Ebbene di fronte a queste due offensive, la reazione è stata la più insultante per il presidente uscente: Netanyahu in pratica si è appellato a Trump il quale gli ha risposto di sopportare ancora per 20 giorni (quando sarà eletto formalmente) e poi la politica Usa ridiventerà quella di un tempo. Anzi più stretta.

Il "falco"
Trump infatti ha scelto l'avvocato David Friedman come ambasciatore in Israele. Friedman considerato un falco pro Israele ha esordito dicendo che non vede l'ora di lavorare "all'ambasciata Usa nella capitale eterna di Israele, Gerusalemme", scelta che bloccherà forse per sempre il processo di pace e innescherà una nuova rivolta palestinese. L'ambasciata Usa è sempre rimasta a Tel Aviv con il via libera di tutte le amministrazioni dal 1995, perché lo status di Gerusalemme potrebbe essere definito solo in un accordo di pace. E così finora i presidenti hanno sempre prorogato la permanenza a Tel Aviv con un voto ripetuto per contrastare il Jerusalem Act del Congresso a metà degli anni novanta, che spostava la sede diplomatica a Gerusalemme.

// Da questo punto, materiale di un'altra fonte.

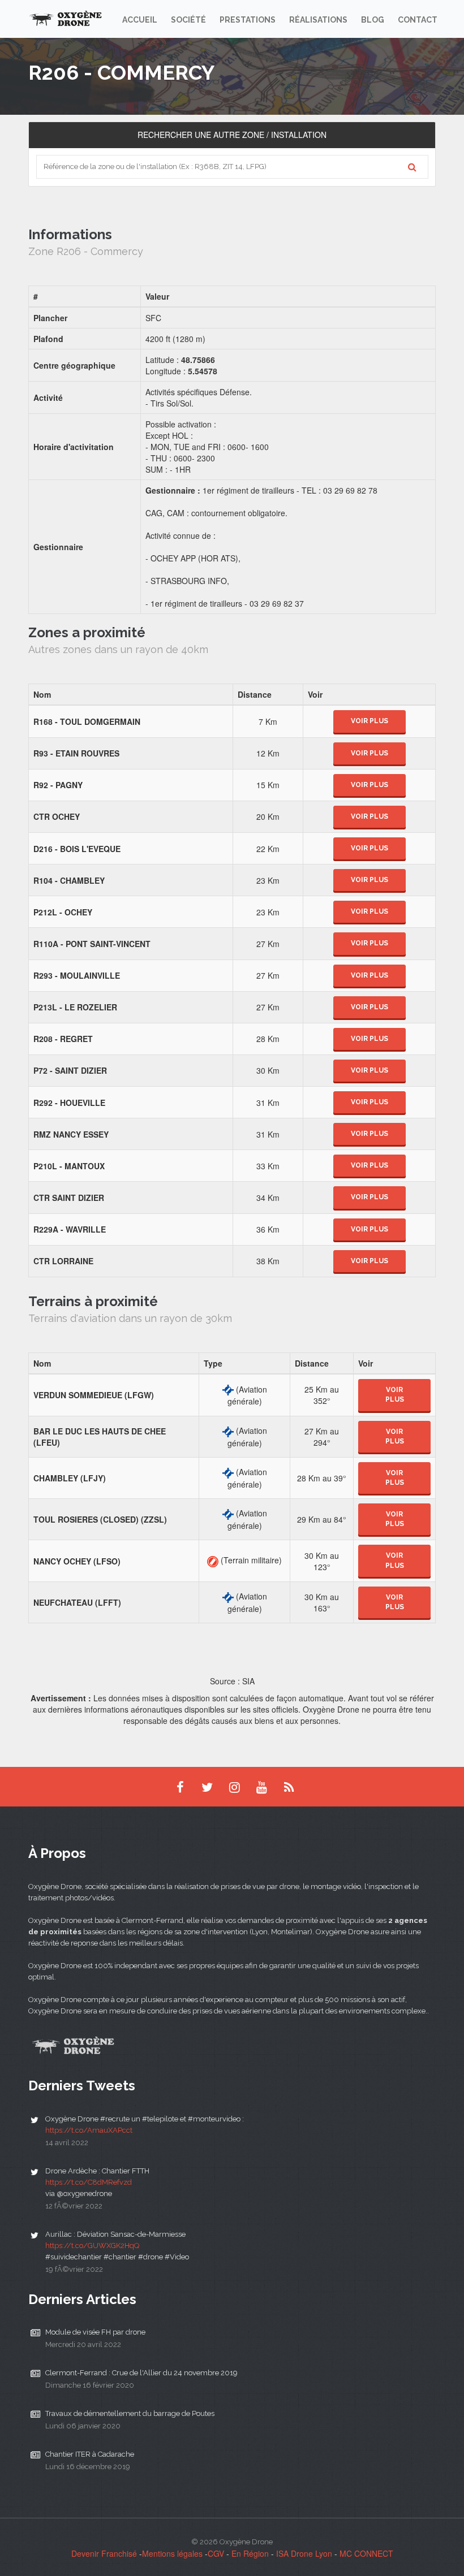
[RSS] (288, 1786)
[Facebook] (180, 1786)
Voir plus (369, 721)
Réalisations (318, 19)
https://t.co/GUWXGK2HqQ (92, 2245)
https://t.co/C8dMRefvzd (88, 2182)
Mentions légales (172, 2553)
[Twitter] (207, 1786)
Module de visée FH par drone (95, 2332)
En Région (250, 2553)
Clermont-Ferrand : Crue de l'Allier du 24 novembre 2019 (141, 2372)
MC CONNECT (366, 2553)
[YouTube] (261, 1786)
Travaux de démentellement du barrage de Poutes (129, 2413)
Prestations (248, 19)
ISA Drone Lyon (304, 2553)
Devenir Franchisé (104, 2553)
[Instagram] (234, 1786)
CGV (216, 2553)
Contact (417, 19)
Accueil (139, 19)
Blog (372, 19)
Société (188, 19)
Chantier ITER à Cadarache (89, 2454)
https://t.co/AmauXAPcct (88, 2130)
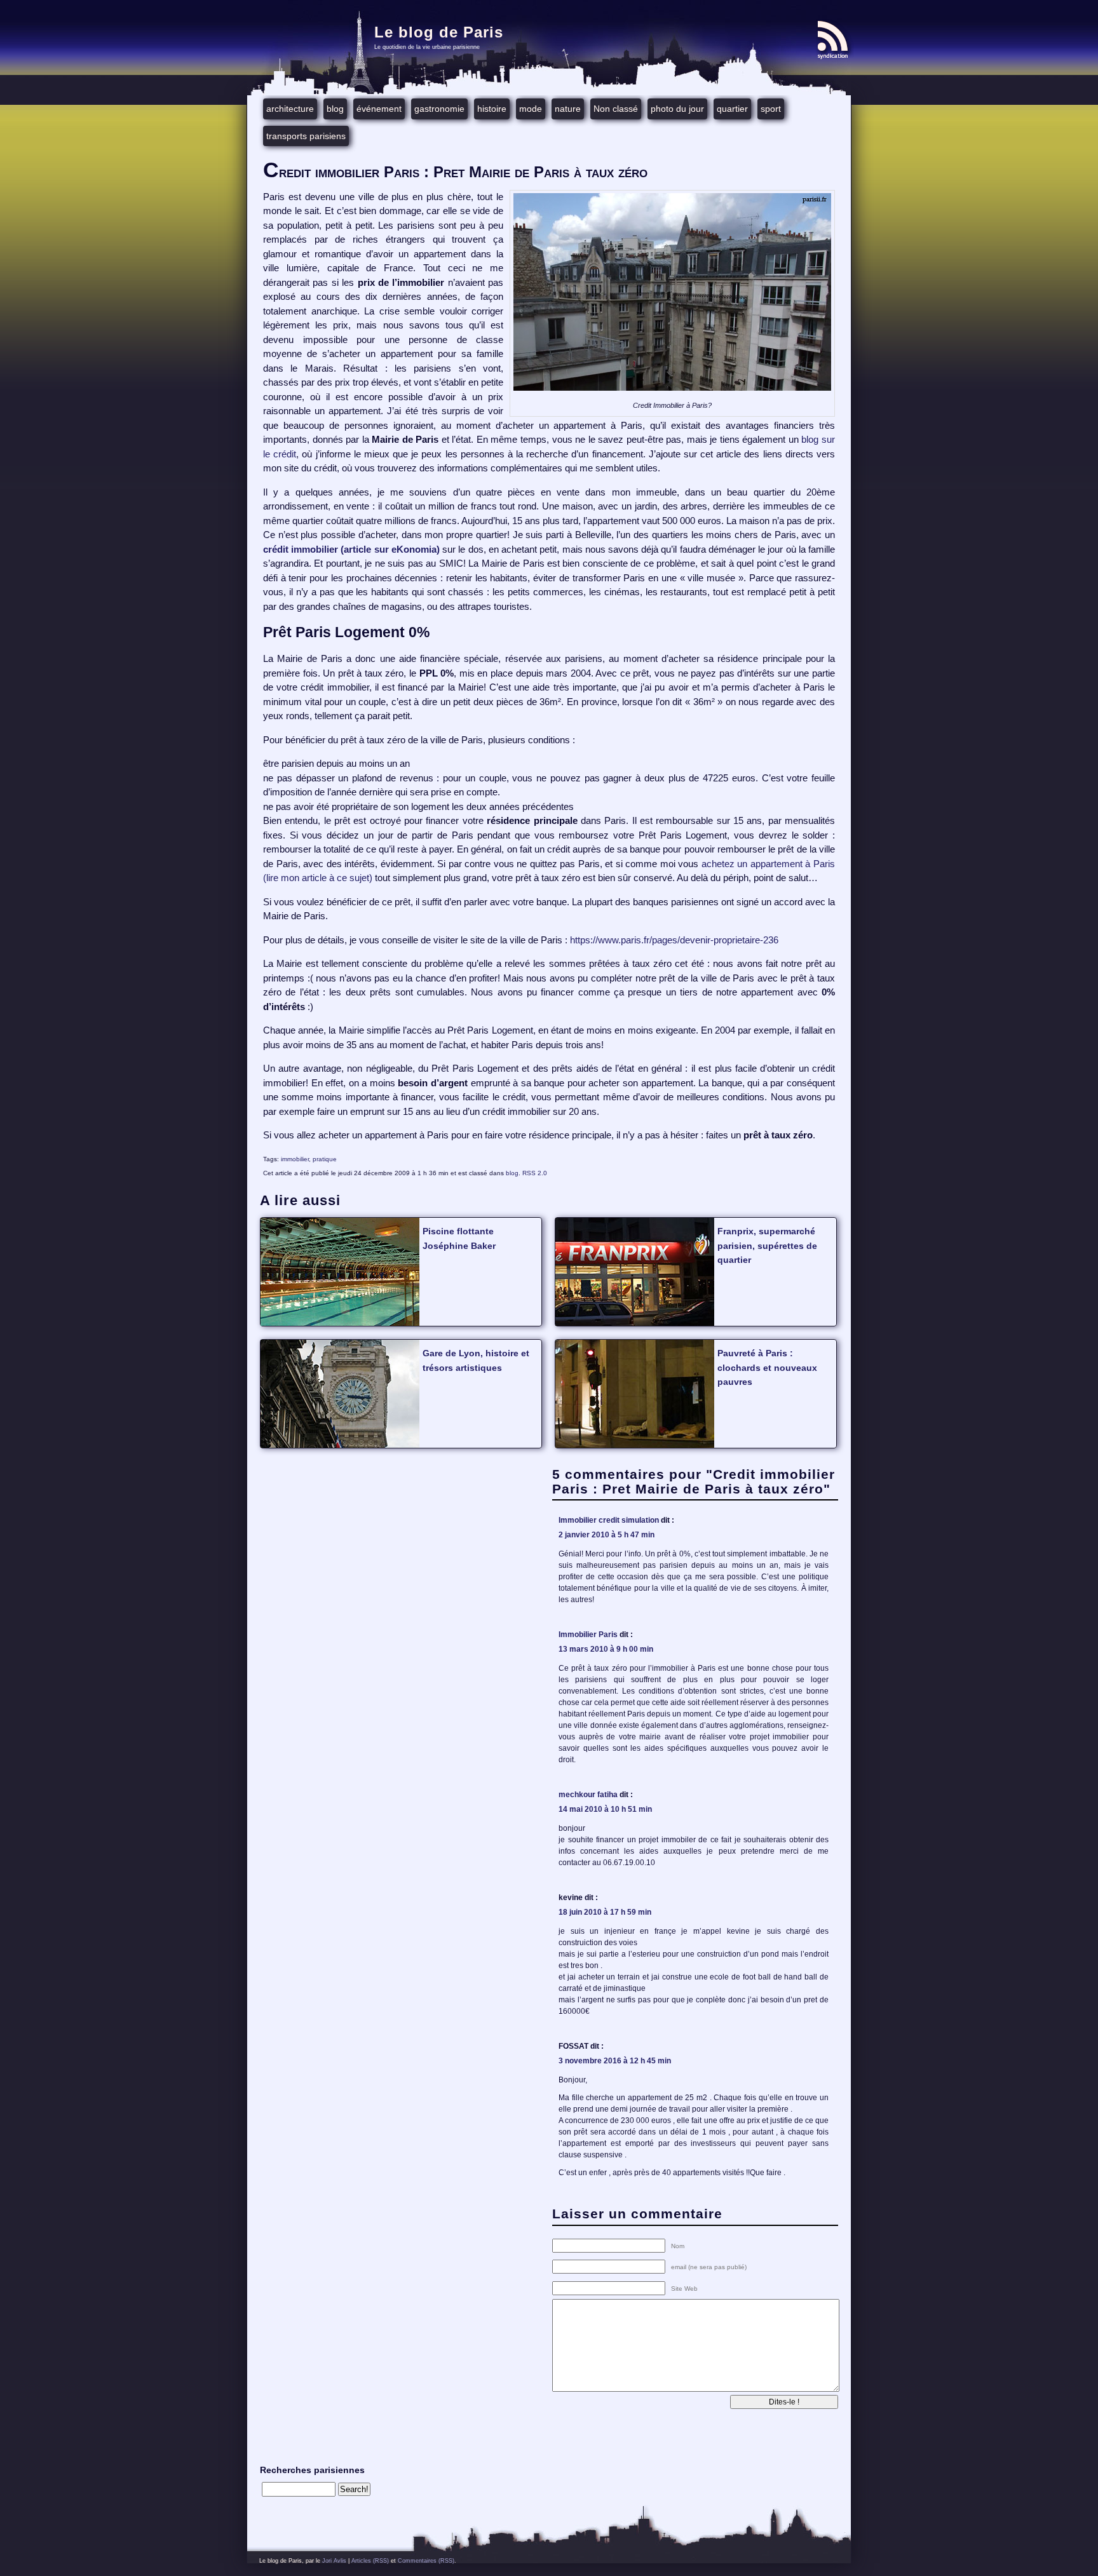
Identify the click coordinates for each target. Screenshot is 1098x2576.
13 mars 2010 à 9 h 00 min (606, 1649)
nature (568, 109)
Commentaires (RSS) (426, 2561)
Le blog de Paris (438, 32)
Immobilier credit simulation (609, 1520)
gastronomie (439, 109)
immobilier (295, 1159)
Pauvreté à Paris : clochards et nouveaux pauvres (767, 1367)
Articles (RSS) (370, 2561)
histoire (491, 109)
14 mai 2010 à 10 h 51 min (605, 1809)
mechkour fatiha (588, 1794)
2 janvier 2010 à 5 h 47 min (606, 1534)
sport (771, 109)
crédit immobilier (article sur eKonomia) (351, 549)
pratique (325, 1159)
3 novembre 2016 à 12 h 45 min (615, 2060)
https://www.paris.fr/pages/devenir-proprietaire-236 (675, 939)
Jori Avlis (334, 2561)
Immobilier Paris (588, 1634)
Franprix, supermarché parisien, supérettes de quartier (767, 1245)
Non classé (615, 109)
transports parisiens (306, 136)
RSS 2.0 (534, 1173)
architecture (290, 109)
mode (530, 109)
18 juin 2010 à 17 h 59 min (605, 1912)
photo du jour (677, 109)
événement (379, 109)
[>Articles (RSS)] (835, 39)
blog (335, 109)
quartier (732, 109)
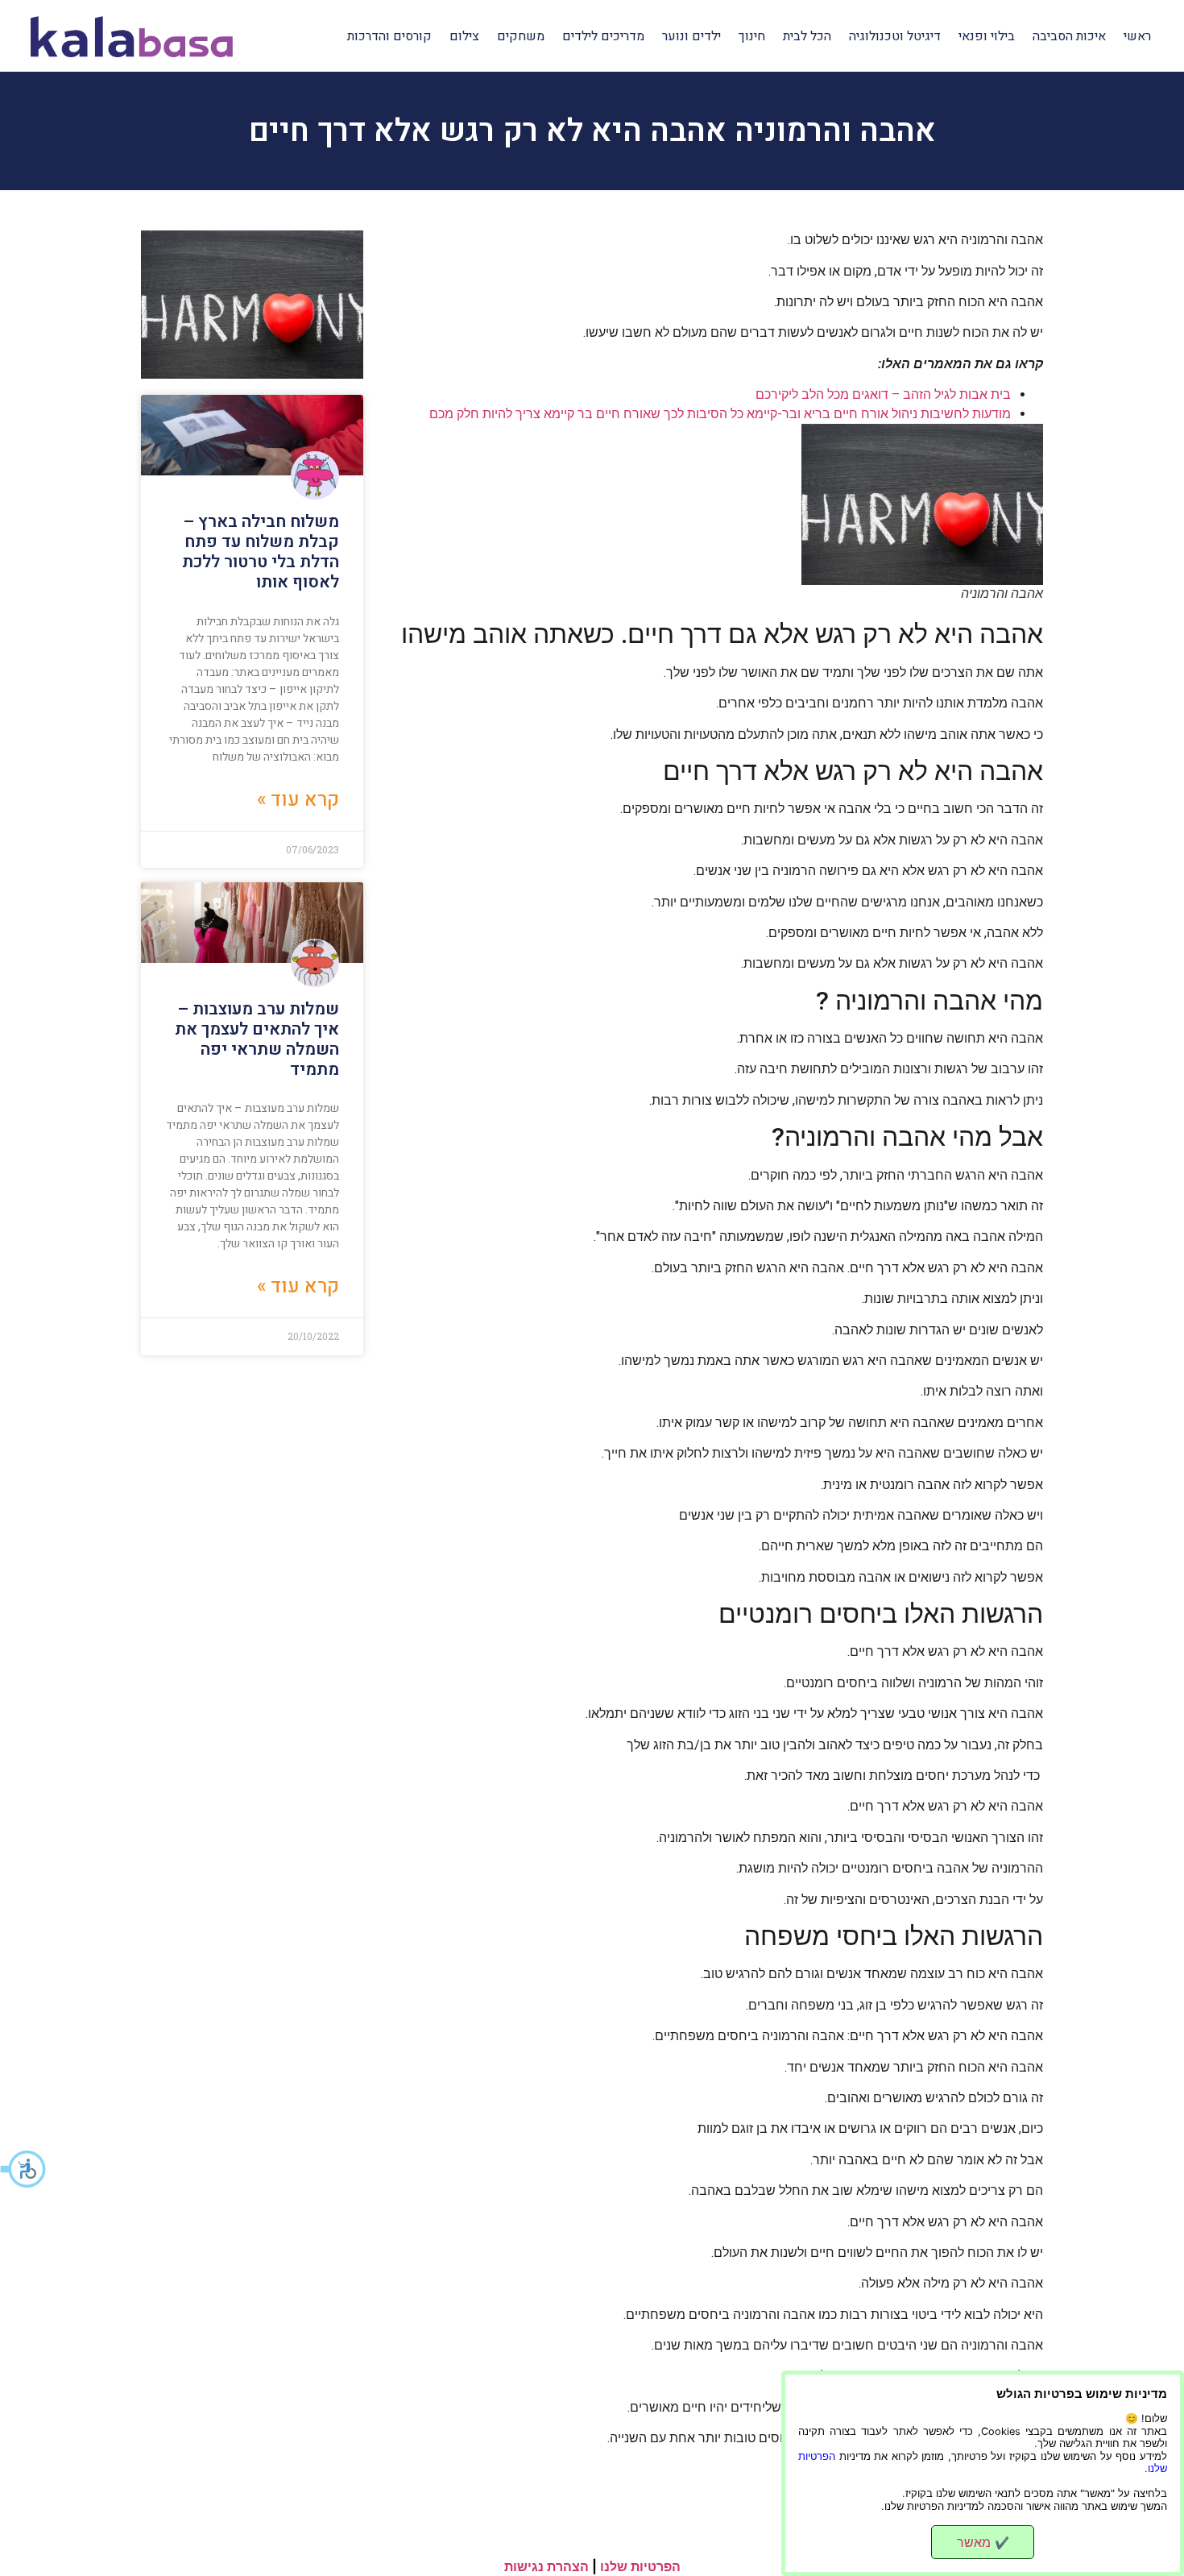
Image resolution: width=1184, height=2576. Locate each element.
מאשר (983, 2542)
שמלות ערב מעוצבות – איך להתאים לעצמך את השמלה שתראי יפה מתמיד (257, 1040)
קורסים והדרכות (389, 36)
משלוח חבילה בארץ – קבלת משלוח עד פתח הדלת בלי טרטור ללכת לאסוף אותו (260, 552)
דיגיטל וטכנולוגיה (895, 36)
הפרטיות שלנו (640, 2566)
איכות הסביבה (1069, 36)
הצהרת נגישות (546, 2566)
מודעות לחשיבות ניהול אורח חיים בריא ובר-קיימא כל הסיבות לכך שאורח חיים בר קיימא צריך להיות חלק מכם (720, 413)
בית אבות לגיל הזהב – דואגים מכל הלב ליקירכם (883, 394)
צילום (464, 36)
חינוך (752, 36)
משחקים (520, 36)
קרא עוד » (298, 800)
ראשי (1137, 36)
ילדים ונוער (691, 36)
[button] (24, 2169)
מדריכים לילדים (603, 36)
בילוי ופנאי (986, 36)
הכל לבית (807, 36)
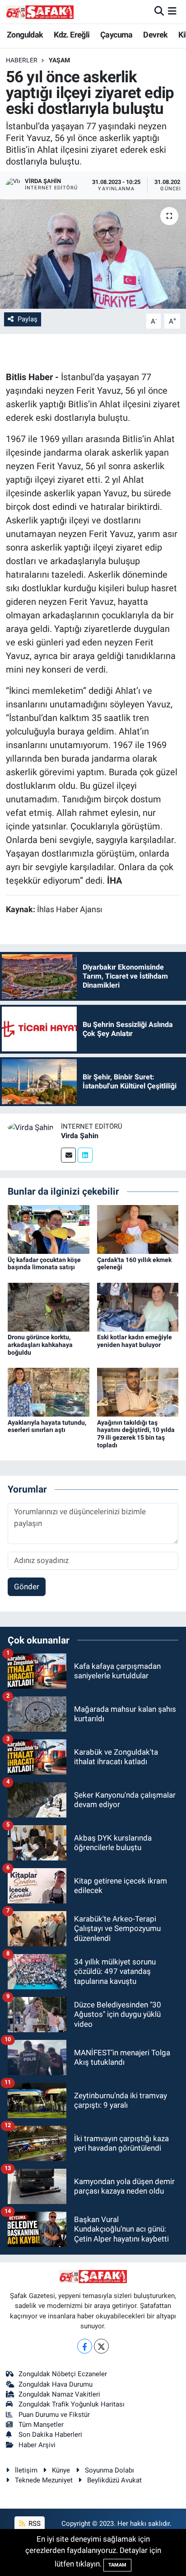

Friedman,  ha raccontato  il New York Times, è un avvocato specializzato in casi di bancarotta senza esperienza diplomatica. Ad Haaretz , ha riportato il Washington Post, Friedman aveva confidato di considerare legali gli insediamenti israeliani in Cisgiordania - finora sempre ritenuti illegittimi - e secondo lui  Trump sarebbe favorevole l'annessione israeliana di parti della Cisgiordania.
Ancora peggio per Obama e la sua credibilità politica, l'atteggiamento di Putin che ha in pratica rinunciato a qualsiasi rappresaglia di fronte all'espulsione dei suoi agenti: tanto - ha fatto intendere - basta aspettare 20 giorni e delle indagini sulle presunte interferenze russe nel voto Usa se ne parlerà direttamente con il beneficiario proprio di quel voto: Donald Trump.

I disastri diplomatici
Il tramonto di Obama non poteva essere più disastroso e corona una politica estera incerta e perdente seguita in questi anni: dal Medio Oriente dove al disastro bushiano dell'Iraq si è aggiunta la fallimentare gestione della crisi siriana che ha di fatto dato la stura a Daesh e al terrorismo jihadista nel mondo, alla frammentazione dello stato di Assad (che comunque governa ancora), ha rilanciato il ruolo russo dopo anni di emarginazione di Mosca dall'area, non risolto le questioni dell'ambiguità ideologica dell'Arabia e dei suoi alleati, ha acceso il focolaio nello Yemen. Con la sola eccezione della chiusura del dossier nucleare dell'Iran e la cattura con uccisione del simbolo Osama bin Laden, Obama non è riuscito a riportare a casa i soldati dall'Afghanistan e infine neppure dall'Iraq, non ha saputo riportare al tavolo della trattativa Israele e i palestinesi. Fallimento anche sul versante delle rivoluzioni arabe, tutte fallite fuorché in Tunisia, e ora l'America si trova a dover sostenere gli ambigui personaggi nati dalle ceneri del nazionalismo arabo con una Libia nuovo focolaio di instabilità e spaccata in due aree d'influenza. In Europa gli Usa non hanno saputo aiutare la coesione europea, hanno subìto la Brexit e soprattutto sono stati incapaci di elaborare una dottrina di contenimento del nuovo espansionismo russo. Il simbolo del fallimento è la conquista della Crimea e la guerra civile in Ucraina.
Un triste lascito per un presidente che ha alimentato i sogni e le illusioni di una pace diffusa più che aver posto le basi per farne un elemento costitutivo dell'America futura.